Gotta love The Swamp. Now that North Korea (probably) has the capability to fire a missile into our airspace, TPTB have shut down the one governmental organization with the ability to do anything testicular to deter the Fat Boy driving the looming disaster.
Did you think NoKo is going to do something fissionable with its missiles and is going to simply try to “bomb” us? Well, it would seem that’s the intention, but the real problem is the payload on their missiles. All they need is one EMP detonated in our skies (over the East Coast, where lies most of our outdated electrical infrastructure) to send the continent back to say, 1850…and that will mean ninety percent of our population gone within six months or less. One can envision the follow-up: a leisurely walk-through by China. It would be easy-peasy to sort through the pieces of what remained of Canada and the United States.
From The Center for Security Policy [with my emphases — D]:
Inexplicably, just when we need the country’s most knowledgeable and influential minds advising about how to protect against a potentially imminent, nation-ending peril, the Congressional Electromagnetic Pulse Threat Commission is being shut down.
For seventeen years under the leadership of President Reagan’s Science Advisor, Dr. William Graham, this blue-ribbon panel has warned that we had to protect our electric grid from just the sorts of EMP attacks North Korea is now threatening to unleash upon us. Successive administrations and the electric utilities have shamefully failed to heed those warnings and take corrective action.

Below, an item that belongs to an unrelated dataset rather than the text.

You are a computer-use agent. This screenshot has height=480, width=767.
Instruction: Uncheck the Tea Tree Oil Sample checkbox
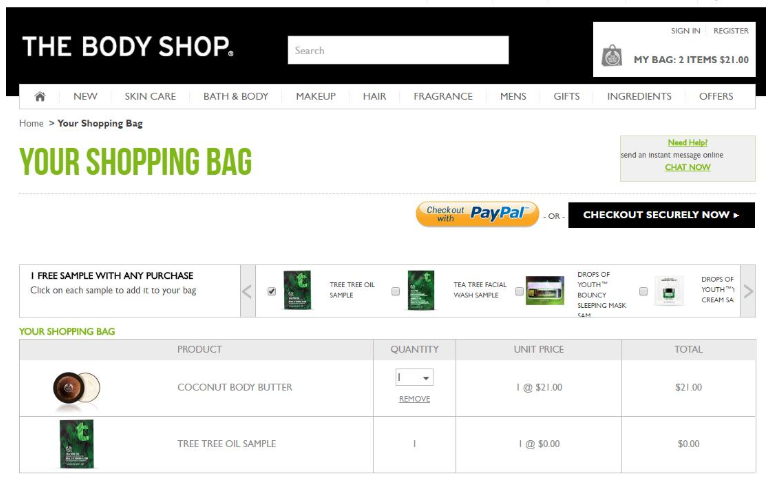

Consequently, we could experience on a national scale the sort of devastating, protracted blackouts now afflicting Puerto Rico. President Trump should give Dr. Graham and his team a new mandate as a presidential commission to oversee the immediate implementation of their recommendations.
This disaster happened at the end of September, while the MSM dithered away on their fiddles about the eeevil Trump. Meanwhile, two men who served on the panel appeared in front of this subcommittee to get the views of the panel into the permanent record, i.e. the Congressional Record. If/when it all goes down, their warnings will still exist, if anyone can access them after an EMP explosion:
DR. WILLIAM R. GRAHAM, CHAIRMAN
DR. PETER VINCENT PRY, CHIEF OF STAFF
COMMISSION TO ASSESS THE THREAT TO THE UNITED STATES FROM
ELECTROMAGNETIC PULSE (EMP) ATTACK
U.S. HOUSE OF REPRESENTATIVES
COMMITTEE ON HOMELAND SECURITY
SUBCOMMITTEE ON OVERSIGHT AND MANAGEMENT EFFICIENCY HEARING
“EMPTY THREAT OR SERIOUS DANGER:
ASSESSING NORTH KOREA’S RISK TO THE HOMELAND”
Here is an excerpt from that “Statement For the Record” [any emphases are mine — D. The footnotes, which have been omitted here, can be found in the pdf linked at the end of this post]:
During the Cold War, major efforts were undertaken by the Department of Defense to assure that the U.S. national command authority and U.S. strategic forces could survive and operate after an EMP attack. However, no major efforts were then thought necessary to protect critical national infrastructures, relying on nuclear deterrence to protect them. With the development of small nuclear arsenals and long-range missiles by new, radical U.S. adversaries, beginning with North Korea, the threat of a nuclear EMP attack against the U.S. becomes one of the few ways that such a country could inflict devastating damage to the United States. It is critical, therefore, that the U.S. national leadership address the EMP threat as a critical and existential issue, and give a high priority to assuring the leadership is engaged and the necessary steps are taken to protect the country from EMP.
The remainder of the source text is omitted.